→ Task objective
Please set down each entry exactly, omitting any picture it holds.
┄┄┄┄┄┄┄┄┄┄
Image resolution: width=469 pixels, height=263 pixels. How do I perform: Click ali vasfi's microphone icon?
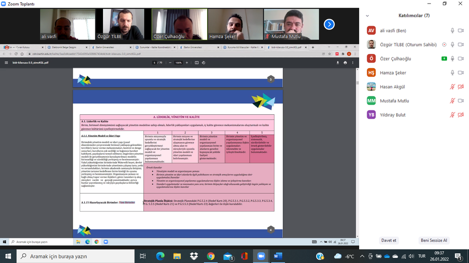click(452, 31)
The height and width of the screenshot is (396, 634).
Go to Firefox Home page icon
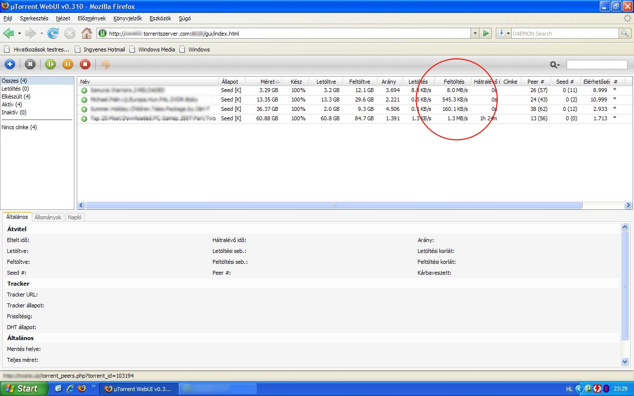tap(87, 34)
┄┄┄┄┄┄┄┄┄┄
→ Task output
Image resolution: width=469 pixels, height=263 pixels. How do I perform: Click ali vasfi's microphone icon?
click(452, 31)
The height and width of the screenshot is (396, 634).
Go to Firefox Home page icon
tap(87, 34)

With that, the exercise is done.